Non, le nerf de la guerre, la vraie guerre, c'est l'argent et Davos est le lieu parfait pour l'affirmer. Grâce au commerce des drogues médicales, Krakoa sera en mesure, rapidement, de tout acheter - d'ailleurs, ce n'est pas une hypothèse, c'est un projet. Et ceci fait, il n'y aura plus d'opposition, donc pas de guerre. Mais pourquoi acheter le monde, acheter la paix ? Parce que, comme finit par le résumer Xavier, il n'aura fallu qu'un mois pour qu'on tente de le tuer et avec lui, le projet de la Nation X. Cela confirme ce que lui avait assuré Moira McTaggert sur l'illusion de son rêve de cohabitation pacifique entre humains et mutants. Le temps de la persécution, de la peur, est révolu pour les mutants : désormais, ils répondront, ils rendront coup pour coup à chaque agression. Cette promesse offensive couplée à leur projet de s'emparer des puissances (monétaires, éducatives, médiatiques, politiques, populaires) du monde devrait dissuader tout ennemi potentiel.
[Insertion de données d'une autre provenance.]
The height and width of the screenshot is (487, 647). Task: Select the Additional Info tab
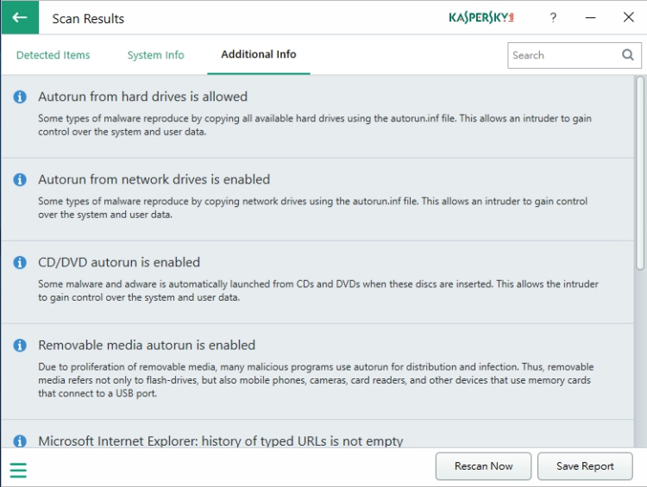pos(258,54)
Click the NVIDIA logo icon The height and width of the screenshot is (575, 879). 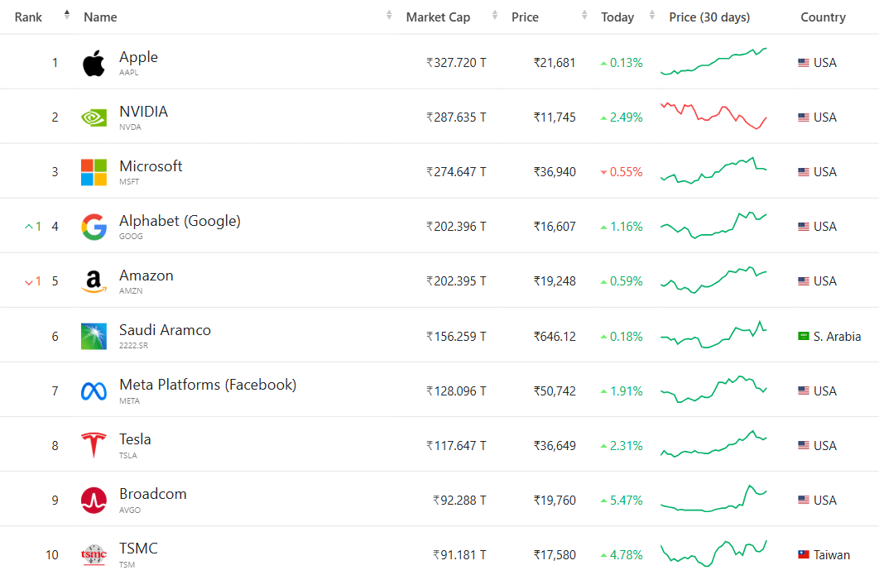pyautogui.click(x=94, y=117)
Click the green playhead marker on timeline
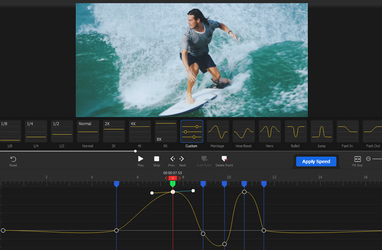 pos(173,183)
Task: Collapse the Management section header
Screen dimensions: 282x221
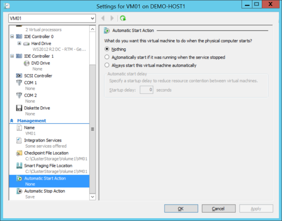Action: [x=12, y=121]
La démonstration est d'autant plus impressionnante que la forme de l'épisode est simple : Hickman et Yu ont opté pour un découpage en "gaufriers" de neuf cases, elles-mêmes composées majoritairement de gros plans sur les visages. Pas de fioritures, le strict minimum. On n'est pas distrait pas le décor (par ailleurs très sobre d'une salle de dîner blanche) tout en étant saisi par la diversité des interlocuteurs et le tranchant des échanges.
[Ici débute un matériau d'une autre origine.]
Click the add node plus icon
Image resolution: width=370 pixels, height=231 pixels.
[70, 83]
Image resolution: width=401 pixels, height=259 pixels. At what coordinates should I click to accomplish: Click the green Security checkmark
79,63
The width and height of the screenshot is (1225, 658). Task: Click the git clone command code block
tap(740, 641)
Yu, qui montre une nouvelle fois ses limites dans la représentation des scènes d'action, lorsque, en parallèle, on voit Cyclope neutraliser un commando (avec efficacité et rapidité, tandis qu'on ne verra que le résultat de l'action menée de son côté par Gorgone, beaucoup plus sanglant). Il est étonnant de constater à quel point ces moments-là, fugaces, paraissent figés, alors que l'intensité de la discussion est grisante.

Bien entendu, on aurait aimé que Yu se dépense davantage, et qu'ainsi Alanguilan puisse se mettre en valeur (tout comme le coloriste Sunny Gho), mais tout compte fait, la simplicité joue en faveur du script. Il est inutile d'en rajouter : Hickman, plus que jamais, fait le taf pour deux, l'intelligence de sa rédaction assure le spectacle que son dessinateur ne peut plus soutenir.

Avec cet épisode en tout cas, on a droit à une leçon de narration. Ceux qui reprochent aux comics de super-héros leur manque de densité et de profondeur devraient essayer de lire X-Men en ce moment : l'expérience prouve qu'on peut produire un divertissement tout en parlant de choses étonnamment aiguisées sur l'état du monde (c'est d'ailleurs le titre de ce numéro).